## Records for this task
-*-*-

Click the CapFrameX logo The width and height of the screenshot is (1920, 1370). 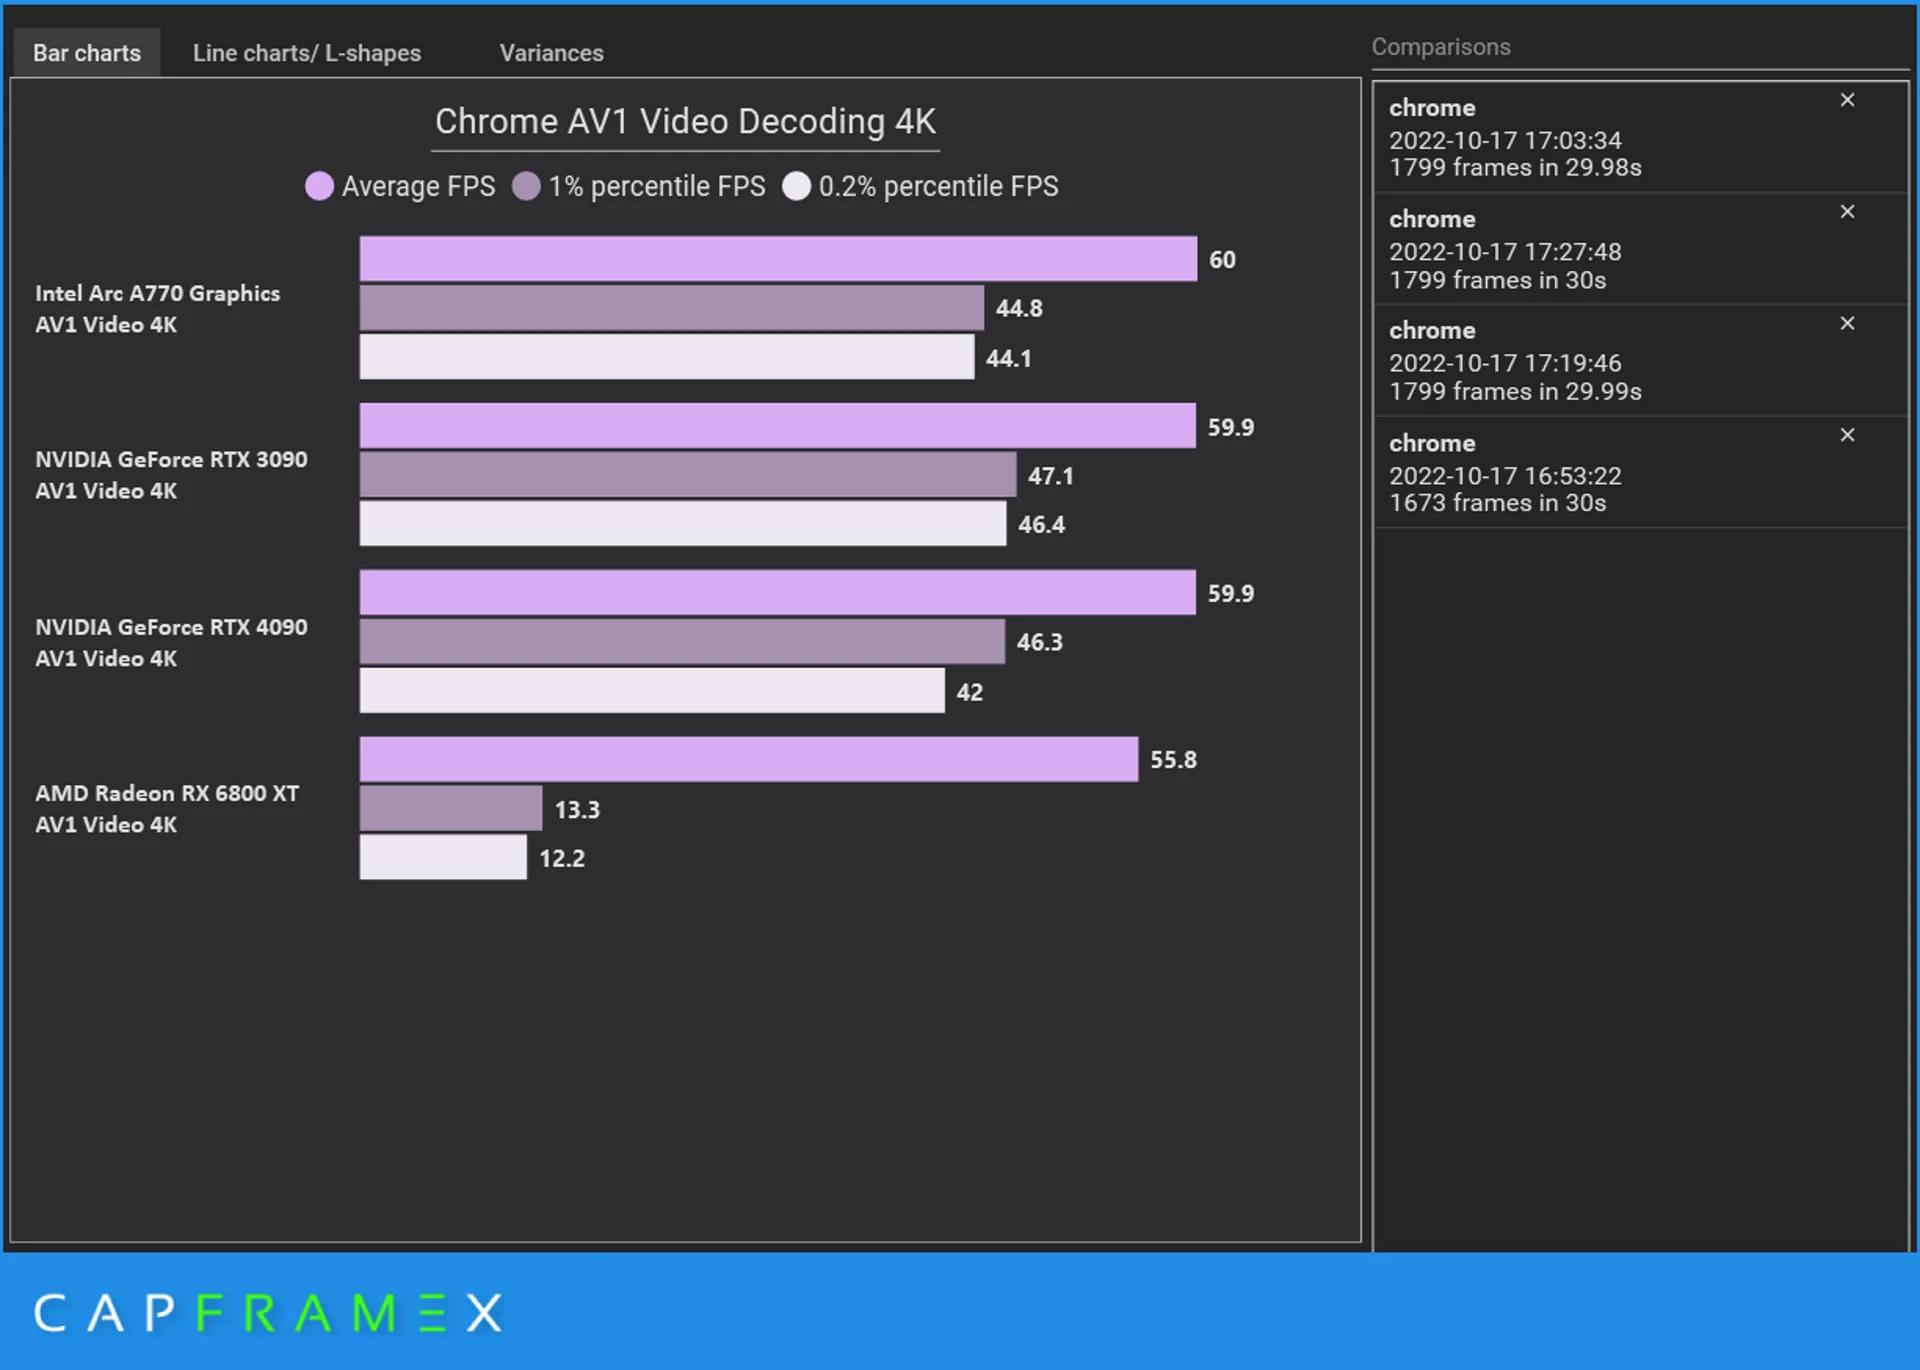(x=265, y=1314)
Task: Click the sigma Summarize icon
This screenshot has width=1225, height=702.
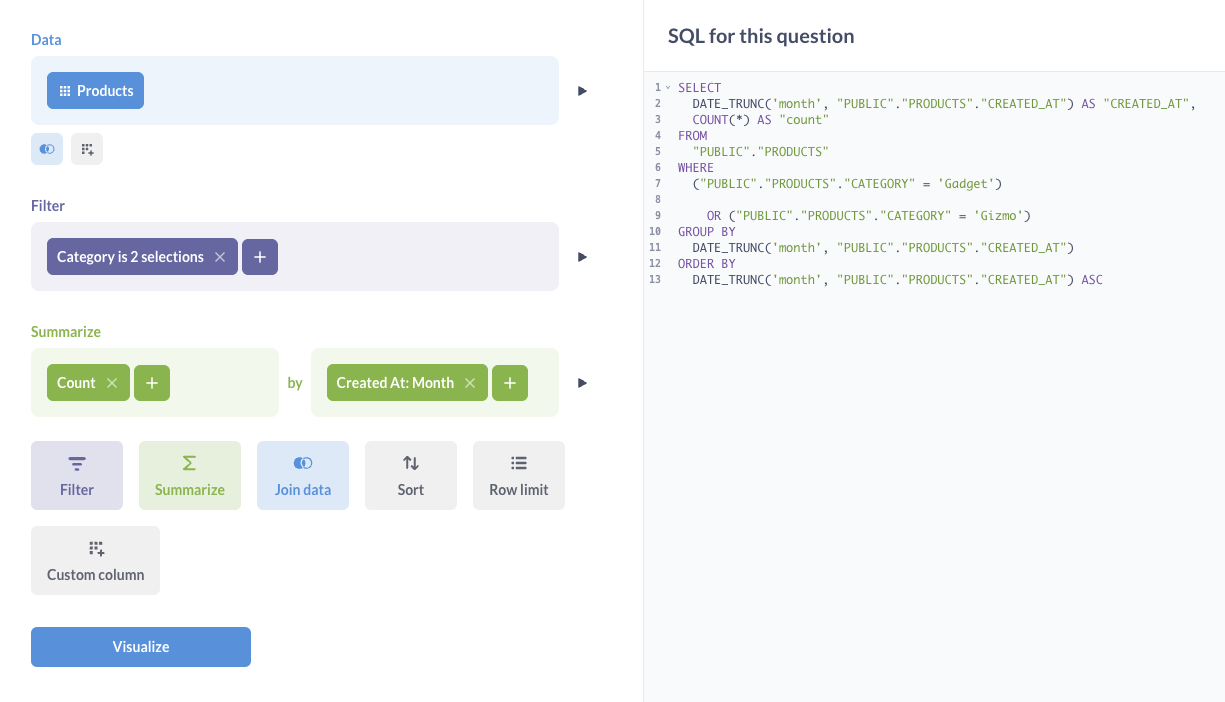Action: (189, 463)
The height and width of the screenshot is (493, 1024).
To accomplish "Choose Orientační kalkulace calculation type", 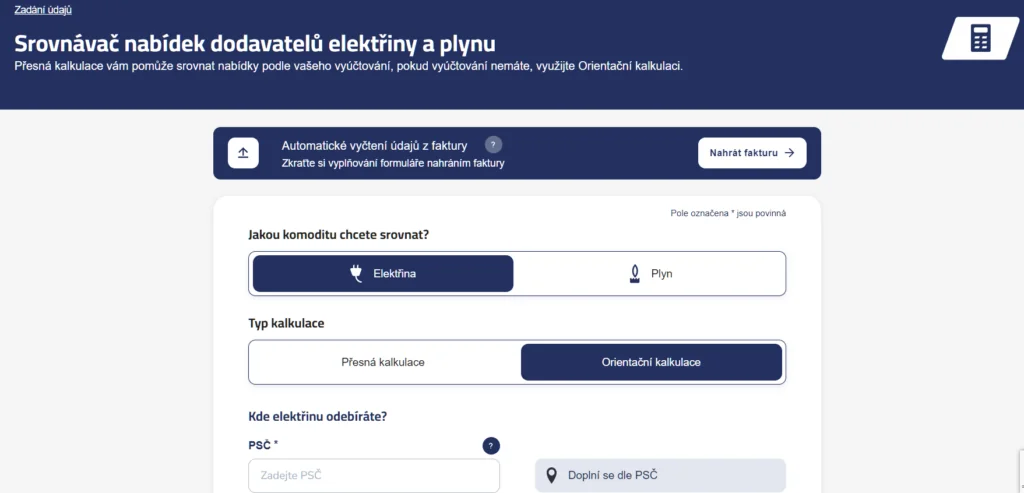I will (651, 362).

-*-*-

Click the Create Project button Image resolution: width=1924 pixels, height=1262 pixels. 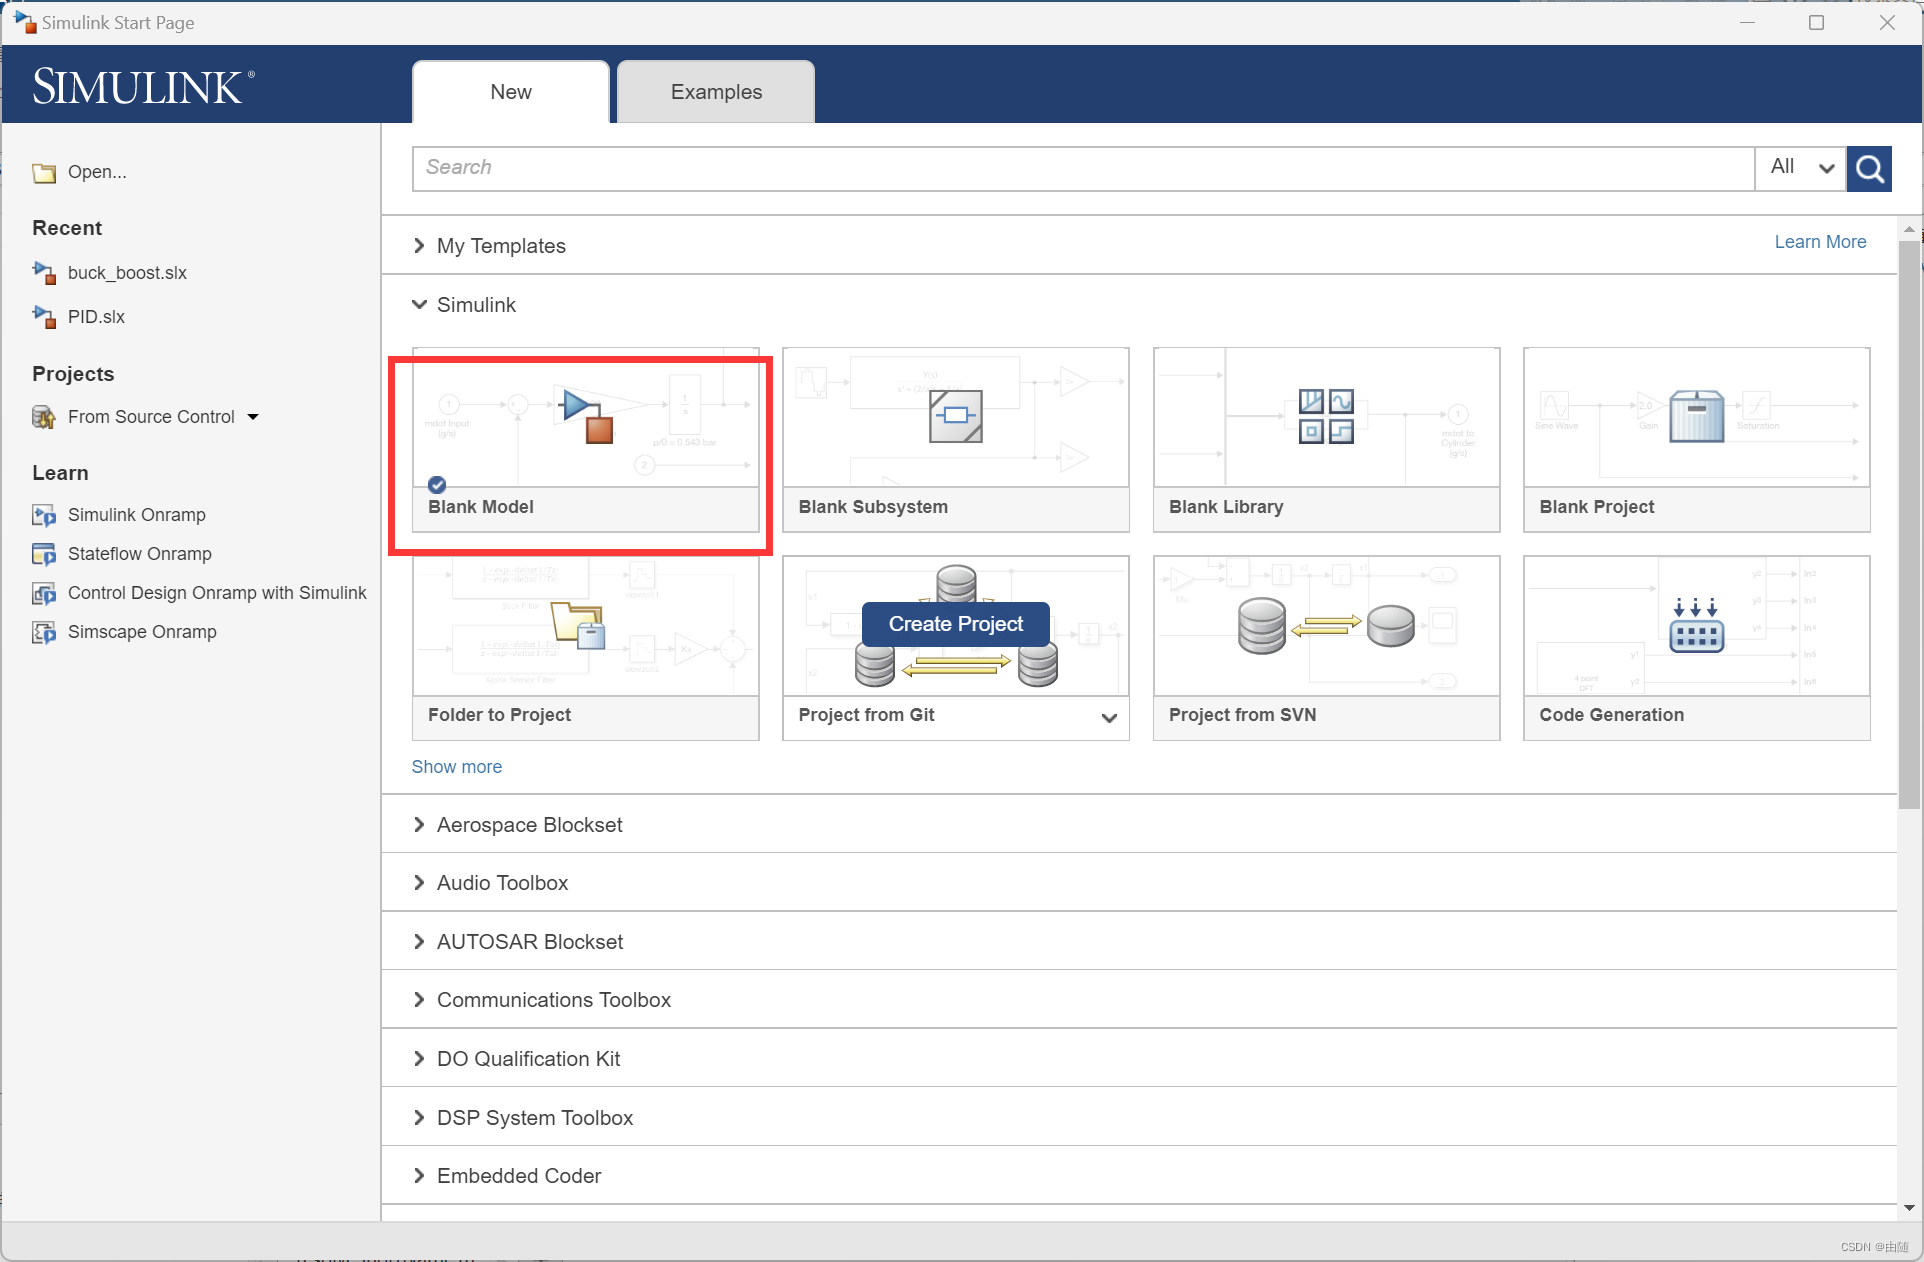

-*-*-

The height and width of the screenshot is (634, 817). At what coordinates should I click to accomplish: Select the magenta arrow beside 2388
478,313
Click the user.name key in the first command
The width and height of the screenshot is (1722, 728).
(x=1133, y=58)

-*-*-

## Set exercise
Rewrite the lines from the one containing "Click the user.name key in the first command" through the one containing "(x=1133, y=58)", changing "user.name" to "user.email" and leaving everything else as it is.

## Task output
Click the user.email key in the first command
The width and height of the screenshot is (1722, 728).
(x=1133, y=58)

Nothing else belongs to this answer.